Longitudinal brain changes in treated and untreated individuals with primary HIV infection were examined. Before treatment, significant brain volume loss and cortical thinning were observed. After ...treatment, no further brain atrophy was found. This highlights the importance of early treatment.
Abstract
Background
Human immunodeficiency virus (HIV) penetrates the brain in early infection. We used neuroimaging to longitudinally examine the impact of HIV and combination antiretroviral therapy (cART) on the brain in treated and untreated HIV-infected participants, starting in primary HIV infection (PHI).
Methods
Sixty-five participants, enrolled during PHI, underwent longitudinal magnetic resonance imaging, 30 of whom commenced cART during follow-up.

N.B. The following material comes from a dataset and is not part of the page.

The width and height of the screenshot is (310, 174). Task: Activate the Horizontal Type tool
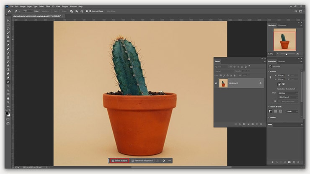[x=8, y=86]
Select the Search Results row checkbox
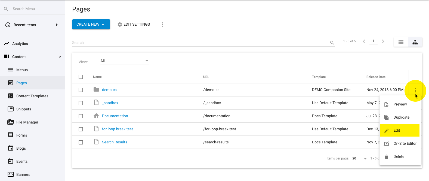This screenshot has width=429, height=181. point(81,142)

Cross-sectional data from 16 patients with chronic HIV infection (CHI) and 19 HIV-uninfected participants were included for comparison. Brain volume and cortical thickness were estimated using tensor-based morphometry and cortical modeling, respectively. Mixed-effects models longitudinally mapped structural brain changes before and after cART. The relationship between brain morphometry estimates and blood and cerebrospinal fluid (CSF) biomarkers were also tested. Region-of-interest analyses were performed to compare brain morphometry estimates between the groups.
Results
Prior to cART, longer duration of untreated infection in PHI correlated with volume loss in the thalamus, caudate, and cerebellum, and with cortical thinning in the frontal and temporal lobes and cingulate cortex. After cART, no further volume loss was observed. However, small increases of cortical thickness in the frontal and temporal lobe correlated with longer cART duration. No correlations were observed with blood or CSF measures. The PHI group did not have different brain morphometric measures compared to the HIV-uninfected group, but had larger volumes in the thalamus, caudate, putamen, and cortical gray matter compared with CHI participants.
Conclusions
Subcortical atrophy and cortical thinning occur during untreated infection but may be arrested by cART. These findings emphasize the importance of early cART.